Lagos, Nigeria (CNN) -- Restoration of Nigeria's environmentally devastated oil-producing Niger Delta region could take up to $1 billion and 30 years and amount to the world's largest-ever cleanup operation, a landmark United Nations report said Thursday.
The United Nations Environmental Programme (UNEP) report said pollution from more than 50 years of oil operations in Ogoniland is more far reaching than thought.
The assessment, commissioned by the Nigerian government and funded by oil giant Shell, comes on the heels of the company admitting liability for two spills in Nigeria. A spokesman said Shell welcomed the report.
"We will study the contents carefully and will comment further once we have done so," the spokesman said.
Nigeria's Niger Delta, the world's third largest wetland, is diverse and rich with mangroves and fish-rich waterways. But oil drilling has turned it into one of the most oil-polluted places on Earth with more than 6,800 recorded oil spills, accounting for anywhere from 9 million to 13 million barrels of oil spilled, according to activist groups.
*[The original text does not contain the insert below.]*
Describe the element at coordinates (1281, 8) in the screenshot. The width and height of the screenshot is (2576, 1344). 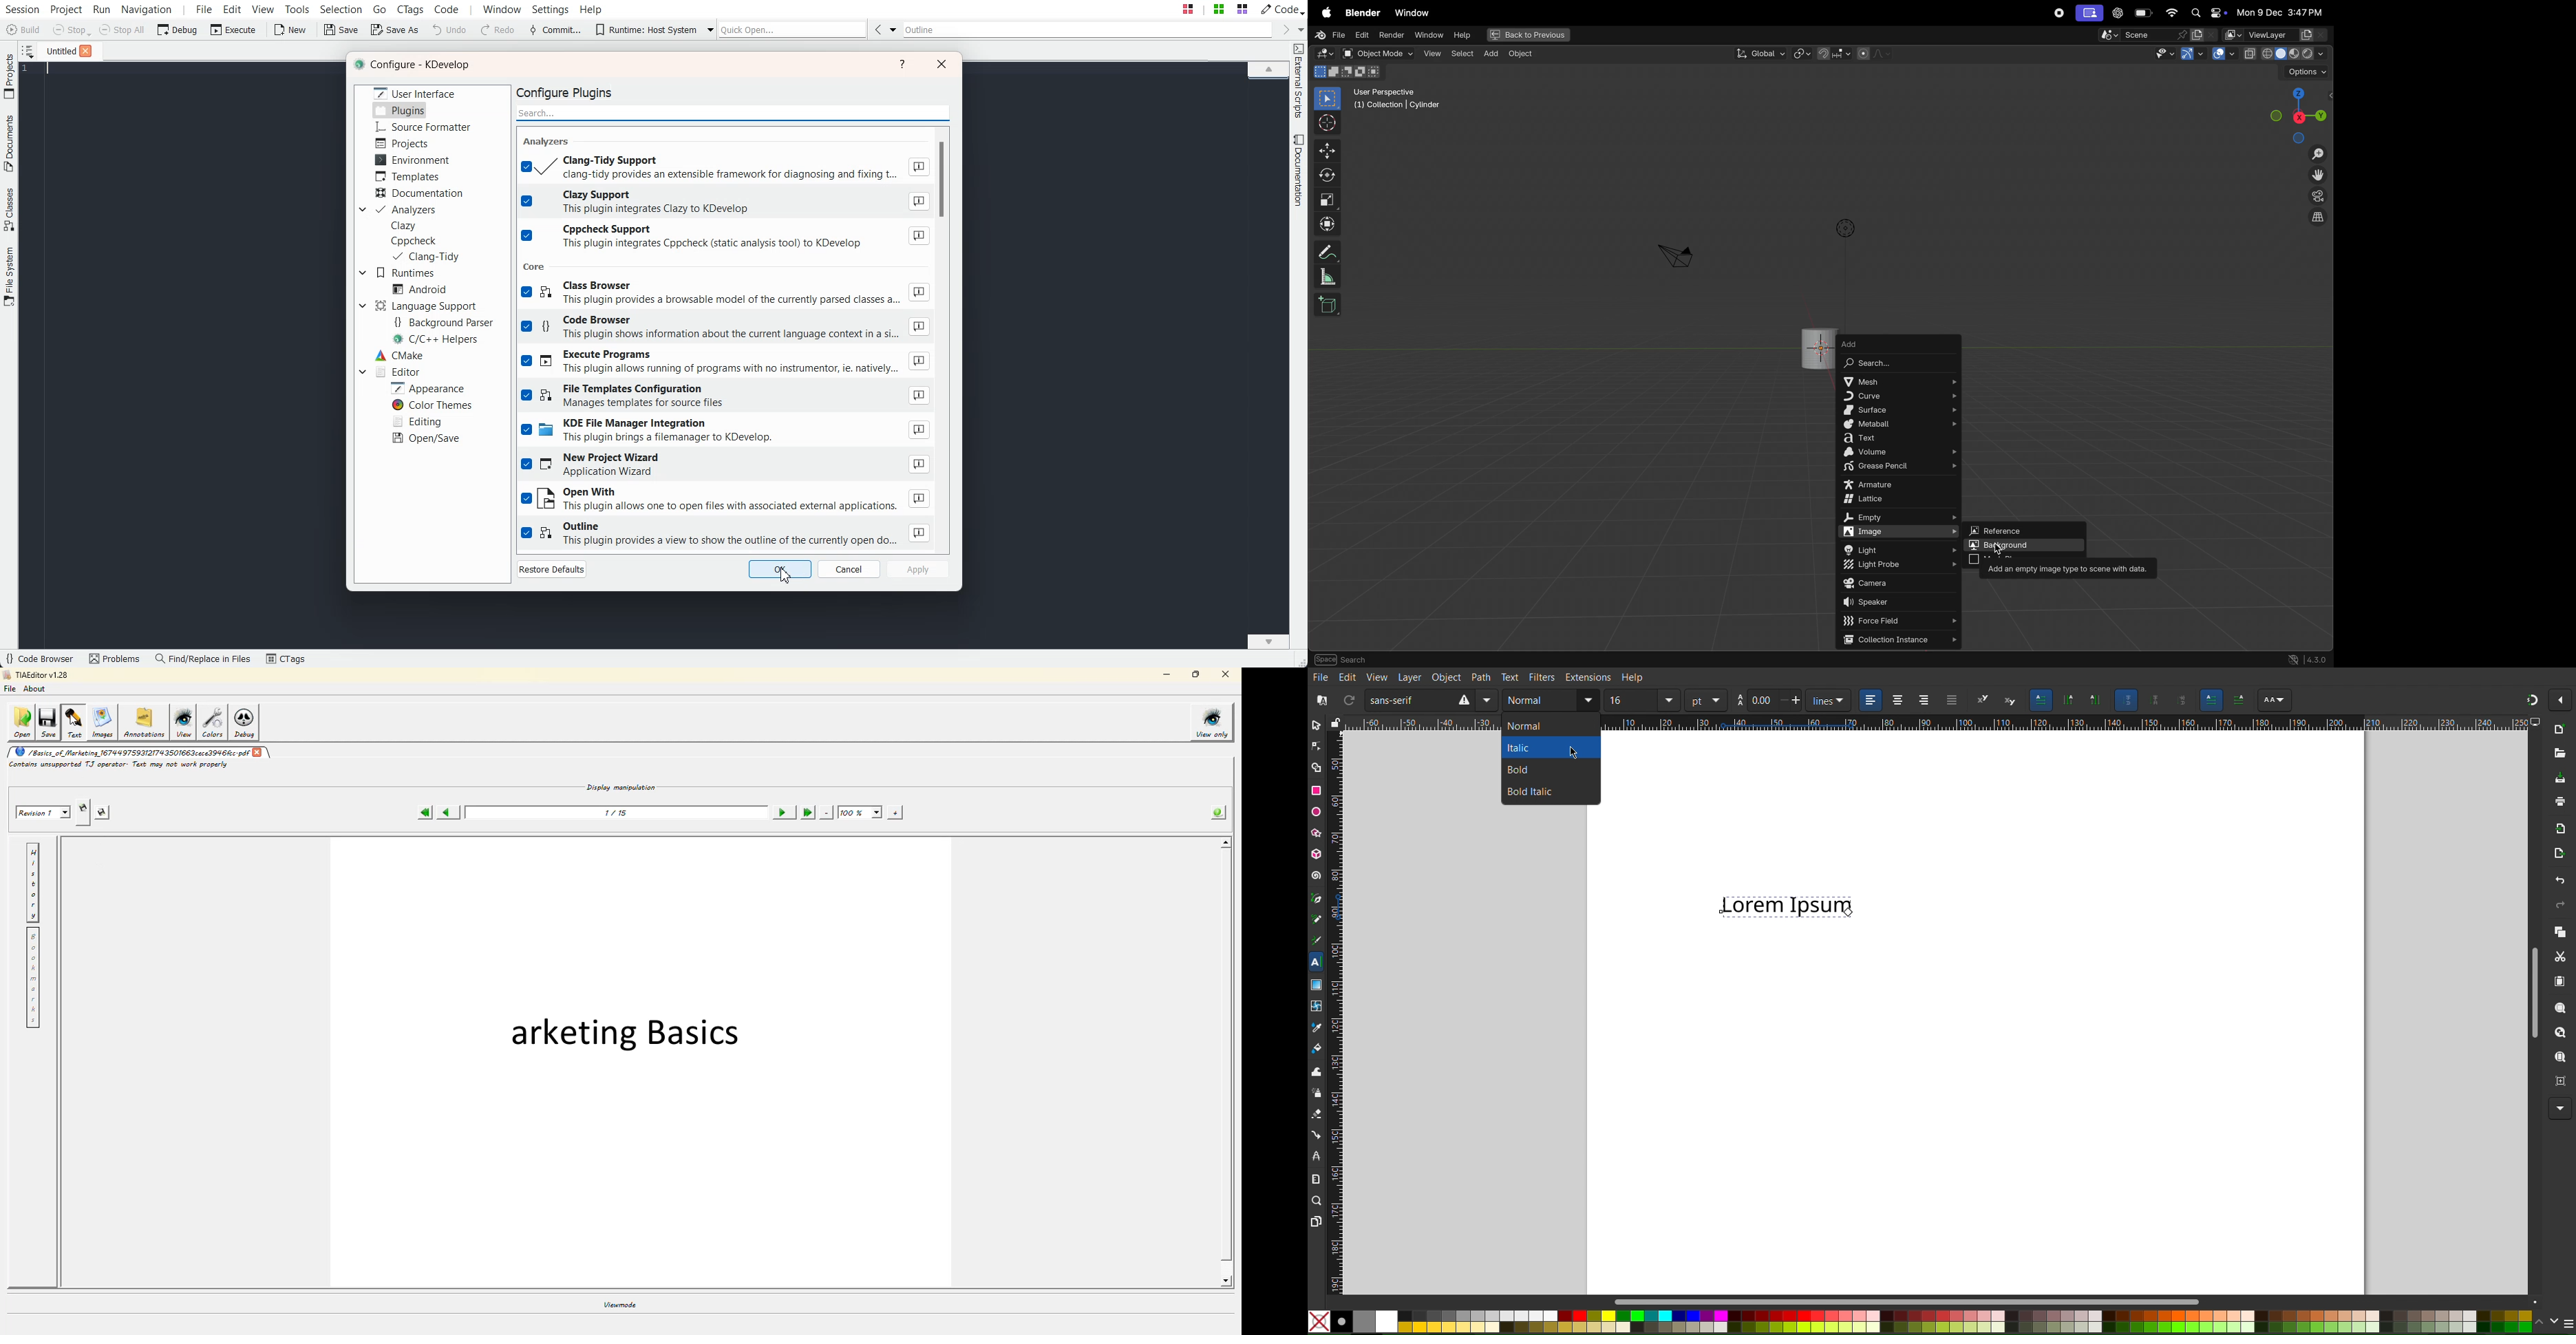
I see `Code ` at that location.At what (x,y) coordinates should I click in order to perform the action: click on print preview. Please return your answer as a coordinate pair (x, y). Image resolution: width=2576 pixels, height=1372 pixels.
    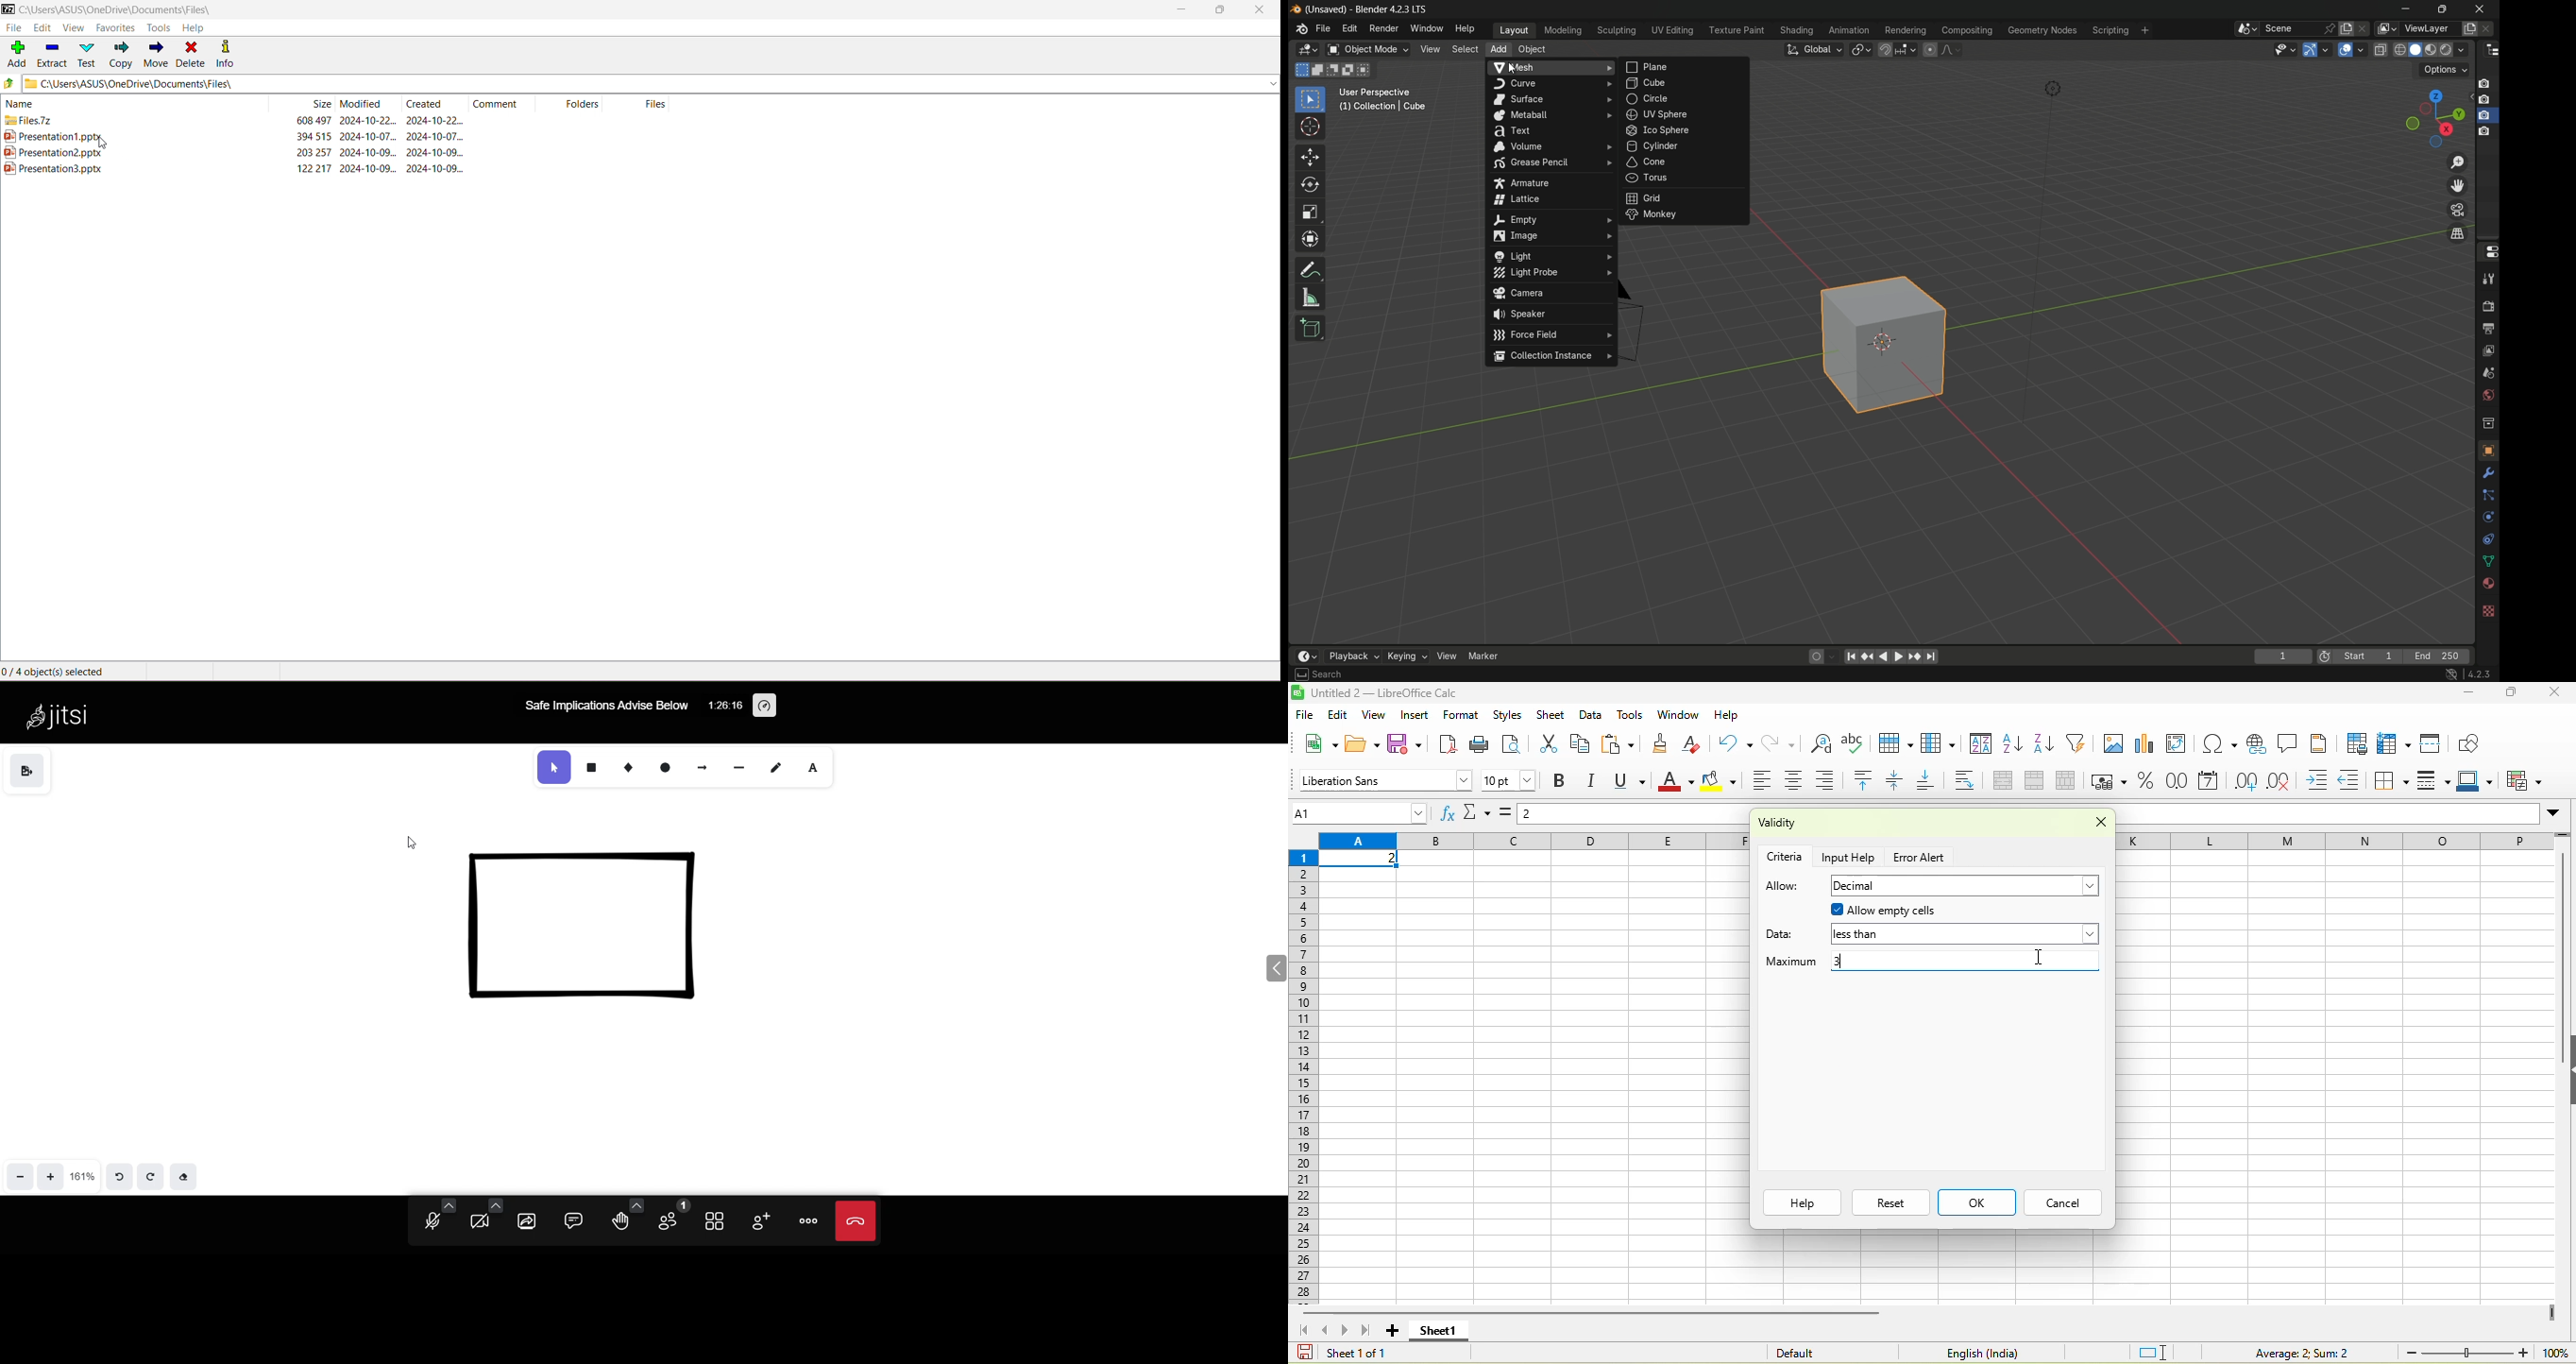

But the environmental disaster has never received the kind of attention paid to last year's oil catastrophe along the Gulf Coast.
Amnesty International, which has researched the human rights impacts of pollution in the Delta, said people in the region have experienced oil spills on par with the Exxon Valdez disaster every year for the last half century.
Many residents make their livelihoods from fishing and are dependent on the polluted mangroves and creeks.
"This report proves Shell has had a terrible impact in Nigeria, but has got away with denying it for decades, falsely claiming they work to best international standards," said Audrey Gaughran, the monitoring group's global issues director.
In 2009 report, Amnesty cited independent environmental and oil experts in estimating that between nine million and 13 million of barrels had leaked in the five decades of oil operations in the Delta. It also quoted U.N. figures of more than 6,800 recorded spills between 1976 and 2001.
Oil companies operating in the region believe the figures are exaggerated.
In the 1990s, Shell was forced to stop operating in Ogoniland after mass protests against the lack of investment and environmental damage culminated in a military crackdown.
Then, a special tribunal found Nigerian writer-activist Ken Saro-Wiwa guilty of complicity in the murders of four Ogoni chiefs. The government executed him and other activists in a move widely condemned internationally.
Shell last year paid $15.5 million in an out-of-court settlement in a civil case brought by members of Saro-Wiwa's family and others.
Now Shell has accepted responsibility for two oil spills in 2008 and 2009.
The Bodo fishing community sued Shell in Britain alleging that oil spills in 2008 and 2009 had destroyed the environment and ruined the livelihoods of 69,000 people.
Martyn Day, who represents the Bodo people, said cases like this one languished in the Nigerian court system for years, if not decades. That's why the claim was brought in London, Day said.
"In the end there was no resolution, no compensation and there was no cleanup," Day said.
He said Shell could have to pay out hundreds of millions of dollars in settlements.
The U.N. assessment team examined more than 200 locations over a 14-month period for the assessment.
Among its findings:
-- Some areas that appear unaffected at the surface are in reality severely contaminated underground.
-- In at least 10 Ogoni communities contaminated water has seriously threatened public health.
-- In one community, at Nisisioken Ogale, families are drinking water from wells contaminated with benzene, a carcinogen, at levels over 900 times above World Health Organization guidelines.
Individual contaminated land areas in Ogoniland can be cleaned up within five years, the report said. But heavily affected mangroves and swamplands will take up to 30 years.
Before any clean-up can begin, the report said, ongoing contamination has to end.